_WHAT IS NEEDED_
Which of the lines below mention the word "panel"? Pull each one out.

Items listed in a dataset

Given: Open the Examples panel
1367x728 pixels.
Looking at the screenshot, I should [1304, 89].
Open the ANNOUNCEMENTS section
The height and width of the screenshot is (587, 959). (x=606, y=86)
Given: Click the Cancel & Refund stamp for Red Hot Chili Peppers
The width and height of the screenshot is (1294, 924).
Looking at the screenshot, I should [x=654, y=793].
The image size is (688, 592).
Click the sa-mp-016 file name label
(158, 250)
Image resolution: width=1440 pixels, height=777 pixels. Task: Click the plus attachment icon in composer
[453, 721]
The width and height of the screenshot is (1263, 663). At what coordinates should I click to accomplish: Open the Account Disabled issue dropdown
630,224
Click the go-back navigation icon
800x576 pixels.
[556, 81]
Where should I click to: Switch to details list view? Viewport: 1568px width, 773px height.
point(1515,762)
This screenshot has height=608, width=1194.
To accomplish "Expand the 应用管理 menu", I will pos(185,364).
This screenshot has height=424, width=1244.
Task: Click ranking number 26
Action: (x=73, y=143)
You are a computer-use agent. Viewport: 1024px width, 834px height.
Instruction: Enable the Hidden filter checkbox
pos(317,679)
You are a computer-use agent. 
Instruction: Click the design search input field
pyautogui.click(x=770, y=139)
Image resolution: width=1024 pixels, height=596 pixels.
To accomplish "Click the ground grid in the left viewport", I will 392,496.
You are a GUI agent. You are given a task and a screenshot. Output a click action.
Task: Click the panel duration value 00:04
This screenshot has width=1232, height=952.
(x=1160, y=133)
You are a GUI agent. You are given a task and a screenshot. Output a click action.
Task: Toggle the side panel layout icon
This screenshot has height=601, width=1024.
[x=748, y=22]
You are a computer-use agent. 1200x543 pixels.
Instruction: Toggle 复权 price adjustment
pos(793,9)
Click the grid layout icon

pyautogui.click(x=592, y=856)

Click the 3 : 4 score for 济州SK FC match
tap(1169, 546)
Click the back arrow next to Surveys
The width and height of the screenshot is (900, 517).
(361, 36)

_YOUR RESPONSE_
Given: Open the Examples panel
Task: Click the panel duration value 00:04
Task: Toggle the side panel layout icon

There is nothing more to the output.